Once the incident is over you bring all the teams together for some retrospective learnings to see what could have been done to prevent this threat and what lessons can be carried forward. Here are the observations from the team:
- This wasn’t a vulnerability so it isn’t something that our current tooling can scan for to detect in the future
- Because the tool was a SaaS service that anyone can sign up for and deploy, there was no third-party risk management governance around the vendor
- The issue existed in our third-party supply chain, but in a unique way because it falls outside the scope of development and application security (it only exists in the client-side code)
- If a single change to a third-party JavaScript library can cause this big of an issue, how do we inventory and understand what other JavaScript libraries exist across our web application?

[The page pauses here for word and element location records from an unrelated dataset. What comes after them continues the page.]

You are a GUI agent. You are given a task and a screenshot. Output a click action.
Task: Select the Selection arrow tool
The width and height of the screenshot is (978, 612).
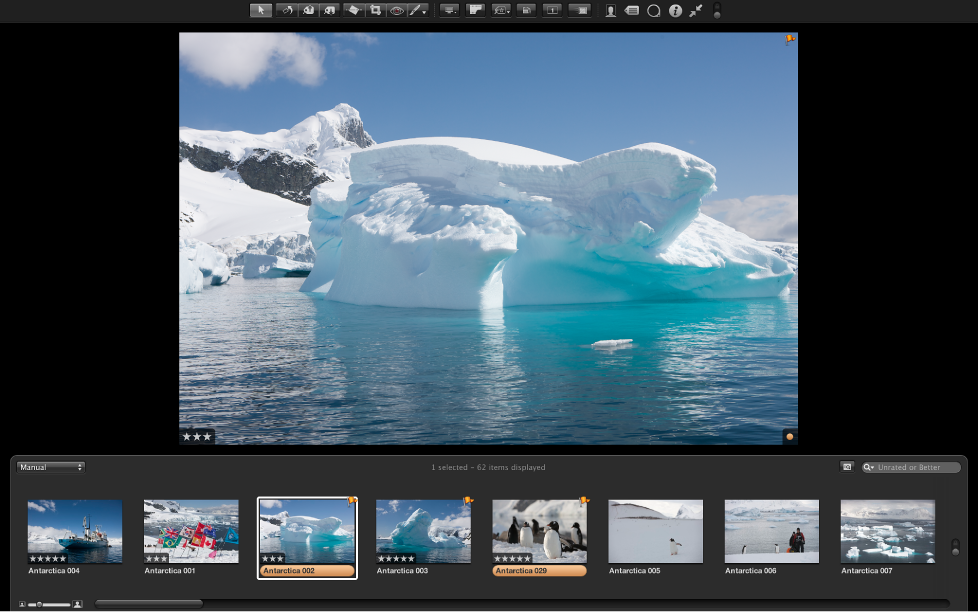(x=260, y=10)
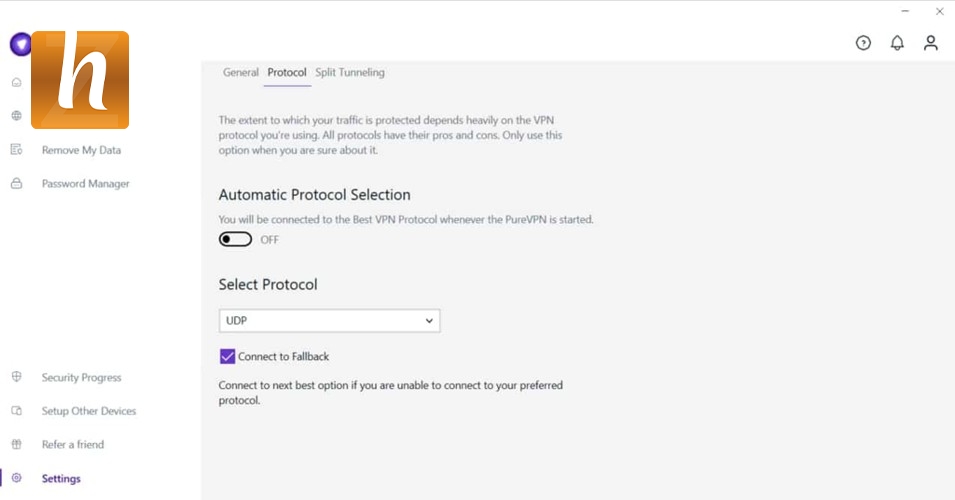Click the Refer a friend gift icon
This screenshot has height=500, width=955.
[x=16, y=445]
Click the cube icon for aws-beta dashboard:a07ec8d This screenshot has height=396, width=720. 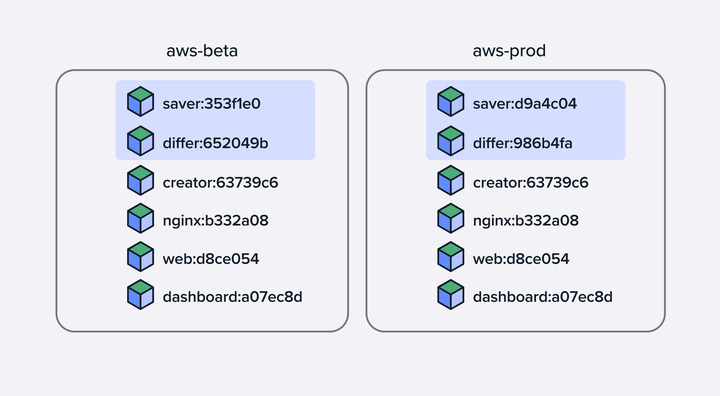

- Even if we had a list of all JavaScript libraries, how do we understand what they are doing? Most JavaScript (third-party) libraries aren’t human readable and only trigger in a live environment like production
- Because the attack happened in the client-side, there are no logs or events to review and the credit card data was stolen before the form was submitted to the back-end where it would have passed through our application security protections
It’s that last point that we all need to sit with for a moment; go ahead, I’ll wait. While this story was meant to highlight the growing risks within the client-side, it does illustrate how these “invisible” risks are going to force us to expand how we think about protecting web applications and the complex digital experiences that they deliver. Additionally, this is no longer just an application security issue either. We’ve seen in the media several social media companies that have been slapped with fines for “inadvertently” collecting data without the consent of companies or end users. These are not threats in the traditional sense, but the impact is just as real.
Note: The risk to privacy is the second largest digital threat that most organizations are completely unprepared for.
So why then do we continue to use third-party code when it introduces so much risk? Well, there are actually some pretty powerful benefits:
- Cost savings
- Faster time to market
- Code reusability
- Greater functionality
While it’s hard to argue with these benefits from a business perspective, you can hopefully see from our cookie selling story that the security problem within the client-side is unfortunately a growing problem that not enough organizations are focusing on currently. The focus of the organization is growth, whether through launching new web applications or expanding the features of existing ones. But as more features are added, more capabilities offered, the complexity reaches a point where, without realizing it, a (client-side) monster is born.